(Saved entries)
^^^^^^^^^^^^^^^^
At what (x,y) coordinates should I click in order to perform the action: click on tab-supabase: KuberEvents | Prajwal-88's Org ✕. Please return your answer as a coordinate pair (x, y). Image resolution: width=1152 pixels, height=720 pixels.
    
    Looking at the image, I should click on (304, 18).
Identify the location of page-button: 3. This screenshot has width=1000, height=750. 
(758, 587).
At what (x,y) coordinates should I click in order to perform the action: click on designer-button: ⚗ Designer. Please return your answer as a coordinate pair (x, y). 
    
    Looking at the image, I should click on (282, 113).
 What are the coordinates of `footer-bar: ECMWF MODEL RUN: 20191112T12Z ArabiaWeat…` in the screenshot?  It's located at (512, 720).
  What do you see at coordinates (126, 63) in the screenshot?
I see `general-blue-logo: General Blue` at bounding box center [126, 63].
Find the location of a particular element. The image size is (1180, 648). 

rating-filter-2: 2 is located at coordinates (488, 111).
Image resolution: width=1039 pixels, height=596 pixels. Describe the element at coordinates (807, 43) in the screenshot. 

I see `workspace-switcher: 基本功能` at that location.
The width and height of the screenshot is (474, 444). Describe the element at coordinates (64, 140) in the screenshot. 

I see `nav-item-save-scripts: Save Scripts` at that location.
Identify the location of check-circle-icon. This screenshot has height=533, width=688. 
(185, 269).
^^^^^^^^^^^^^^^^
Reproduce every row above word for word, keeping each line in its original order.

Exercise answer
At what (x,y) coordinates should I click in order to perform the action: click on tab-supabase: KuberEvents | Prajwal-88's Org ✕. Please return your answer as a coordinate pair (x, y). Image resolution: width=1152 pixels, height=720 pixels.
    
    Looking at the image, I should click on (304, 18).
Identify the location of page-button: 3. This screenshot has width=1000, height=750. 
(758, 587).
At what (x,y) coordinates should I click in order to perform the action: click on designer-button: ⚗ Designer. Please return your answer as a coordinate pair (x, y). 
    
    Looking at the image, I should click on (282, 113).
 What are the coordinates of `footer-bar: ECMWF MODEL RUN: 20191112T12Z ArabiaWeat…` in the screenshot?  It's located at (512, 720).
  What do you see at coordinates (126, 63) in the screenshot?
I see `general-blue-logo: General Blue` at bounding box center [126, 63].
Find the location of a particular element. The image size is (1180, 648). 

rating-filter-2: 2 is located at coordinates (488, 111).
Image resolution: width=1039 pixels, height=596 pixels. Describe the element at coordinates (807, 43) in the screenshot. 

I see `workspace-switcher: 基本功能` at that location.
The width and height of the screenshot is (474, 444). Describe the element at coordinates (64, 140) in the screenshot. 

I see `nav-item-save-scripts: Save Scripts` at that location.
Identify the location of check-circle-icon. This screenshot has height=533, width=688. 
(185, 269).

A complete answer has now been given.